Regarder la version espagnole de Dracula est une exsperience en soi. Utilisant les meme sets, les memes marques au sol, et travaillant la nuit, alors que l’equipe americaine travaille le jour, le resultat differe tant dans certains details que dans l’atmosphere globale de certaines scenes, et ceci ne concerne pas seulement le decollete des actrices

Le Dracula interprete par Carlos Villarias a un visage plus « bonhomme » tempere par un regard fou, par opposition au visage sinistre tout en sombre menace de Lugosi. Compare au monstre detache de toute humanite de Lugosi, le Dracula de Villarias est une adaptation plus « humaine » du mythe. De ce point de vue, il se rapproche de l’interpretation qu’en fera Christopher Lee plusieurs decennies plus tard, un monstre humain en apparence, dont la bestialite est a fleur de peau, et toujours prete a exploser a chaque instant. Si Lugosi presente un masque inflexible, Villarias presente un masque fissure qui pourrait etre interprete comme un signe d’existence d’une ancienne humanite... ?

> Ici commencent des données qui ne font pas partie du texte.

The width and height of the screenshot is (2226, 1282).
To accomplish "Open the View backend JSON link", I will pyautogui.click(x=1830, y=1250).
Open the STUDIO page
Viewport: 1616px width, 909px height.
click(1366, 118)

Le metrage espagnole presente aussi un surnaturel plus prononce (notamment par l’utilisation recurrente des faculte de Dracula de traverser les les toiles d’araignees, ainsi que les portes qui s’ouvrent et se ferment de facon si inquietantes. La reaction des autres protagonistes exprime une « terreur » plus exprimee que celle de leurs co-acteurs americains.
A noter aussi un cote « sensuel » plus prononce dans la version hispanophone (un Dracula plus rapproche de ses victimes lors de la fatidique morsure, ou des gros plans sur les morsures, sans oublier bien sur ces decolletes « plongeant » du meilleur effet (!).
A ce niveau, l’on peut aussi faire remarquer que la dimension anti-christique de Dracula aura un effet plus prononce dans le monde hispanique, vu sa plus profonde foi catholique.
L’implication de Dracula dans la catastrophe maritime est ainsi plus prononcee dans la version espagnole et le rendue est du plus bel effet. Le jeu au niveau des yeux de Dracula est plus efficace dans la version espagnole qu’americaine, car soulignant plus le jeu « occulaire » de Villarias que celui de Lugosi ou effet d’eclairage etait plus de mise.
A ce niveau, l’interpretation de Renfield par Pablo Alvarez Rubio est complement « over-the-top » (dans le bon sens du terme) et presente un etre non-plus « hante » par le mal, mais completement fou furieux. Un vrai tour de force entre le « junkie » en etat de manque et l’hysterique fou a lier.
Si le jeu du casting americain etait plus inspire de la celebre piece de theatre sur Dracula (dans laquelle figurait deja Lugosi), l’interpretation du casting espagnol est par contre, nettement plus « cinematographique », presentant plus de « cynetique » dans le deroulement (plus reduit a des « vignettes » ou « scenes » dans la version US), ainsi que dans les mouvements qui sont plus « fluides » (plus « theatraux » dans la version US).
A ce niveau, il est a faire remarquer, que malgre sa « vitesse » dans son deroulement, la version espagnole est nettement plus long que le metrage anglo-saxon (et ce, sans aucun temps mort) et possede ainsi une duree plutot « moderne » pour l’epoque.
Une autre difference, pourrait etre l’heritage du cinema muet sur la version de Browning et Lugosi, tandis qu’une culture plus « latine » a du peser dans la balance pour la version espagnole. Ainsi, la bande-son, plutot monocorde, de la version US est remplacee par une version plus « pechue » tant au niveau des acteurs que du bruitage ambiant.
A l’arrivee, le casting espagnole a reussi le tour de force de s’approprier l’un des mythes du cinema fantastiques anglo-saxon, a un tel point, que le spectateur se dit que l’intrigue du roman de Stoker aurait facilement pu etre deplace de Londres a Madrid au passage.
Quand a l’idee meme du concept de re-tourner le metrage au lieu de le sous-titrer (technique pourtant disponible a l’epoque), celle-ci reste mysterieuse. S’agissait-il d’une technique envisagee pour renforcer l’efficacite sur le public etranger? Si oui, elle devait etre onereuse, et l’on vient a se demander pourquoi une version allemande ou francaise n’a pas ete tournee…? L’on peut aussi se demander pourquoi d’autres films n’ont pas profite du traitement hispanophone? Le mystere restera sans doute a jamais enterre dans les archives de l’Universal…
A voir, car il s’agit d’un vrai classique qui a indubitablement sa place dans la collection des « monstres classiques » (US)!